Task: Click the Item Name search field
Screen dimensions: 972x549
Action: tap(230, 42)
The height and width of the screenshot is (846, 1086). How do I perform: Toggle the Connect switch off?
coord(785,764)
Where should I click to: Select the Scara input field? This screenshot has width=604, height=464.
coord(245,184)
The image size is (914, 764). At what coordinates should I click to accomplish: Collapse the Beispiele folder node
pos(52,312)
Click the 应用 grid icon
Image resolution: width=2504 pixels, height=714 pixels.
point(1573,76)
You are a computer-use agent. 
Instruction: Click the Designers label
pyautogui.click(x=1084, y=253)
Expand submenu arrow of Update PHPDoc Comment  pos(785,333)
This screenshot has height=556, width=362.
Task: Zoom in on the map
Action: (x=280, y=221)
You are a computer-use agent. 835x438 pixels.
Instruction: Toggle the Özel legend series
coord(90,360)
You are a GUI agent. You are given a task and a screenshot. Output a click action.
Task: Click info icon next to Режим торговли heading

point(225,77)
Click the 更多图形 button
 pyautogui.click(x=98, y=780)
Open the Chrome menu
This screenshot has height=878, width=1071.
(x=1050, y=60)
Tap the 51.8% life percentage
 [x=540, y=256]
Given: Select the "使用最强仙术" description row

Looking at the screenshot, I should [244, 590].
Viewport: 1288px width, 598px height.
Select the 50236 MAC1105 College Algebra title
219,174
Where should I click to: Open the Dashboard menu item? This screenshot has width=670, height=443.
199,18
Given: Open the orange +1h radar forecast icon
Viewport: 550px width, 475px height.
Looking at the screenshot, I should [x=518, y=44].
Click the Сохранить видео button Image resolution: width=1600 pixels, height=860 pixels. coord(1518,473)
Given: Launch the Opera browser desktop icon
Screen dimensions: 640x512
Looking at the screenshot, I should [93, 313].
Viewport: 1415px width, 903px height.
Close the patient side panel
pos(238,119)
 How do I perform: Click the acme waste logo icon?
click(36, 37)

- **WHAT IS REQUIRED**:
Each line from the top of the data, up to and including the line that contains "You are a computer-use agent. 835x438 pixels.", should be set down exactly.

- **RESULT**:
Task: Click the Item Name search field
Screen dimensions: 972x549
Action: tap(230, 42)
The height and width of the screenshot is (846, 1086). How do I perform: Toggle the Connect switch off?
coord(785,764)
Where should I click to: Select the Scara input field? This screenshot has width=604, height=464.
coord(245,184)
The image size is (914, 764). At what coordinates should I click to accomplish: Collapse the Beispiele folder node
pos(52,312)
Click the 应用 grid icon
Image resolution: width=2504 pixels, height=714 pixels.
point(1573,76)
You are a computer-use agent. 
Instruction: Click the Designers label
pyautogui.click(x=1084, y=253)
Expand submenu arrow of Update PHPDoc Comment  pos(785,333)
This screenshot has height=556, width=362.
Task: Zoom in on the map
Action: (x=280, y=221)
You are a computer-use agent. 835x438 pixels.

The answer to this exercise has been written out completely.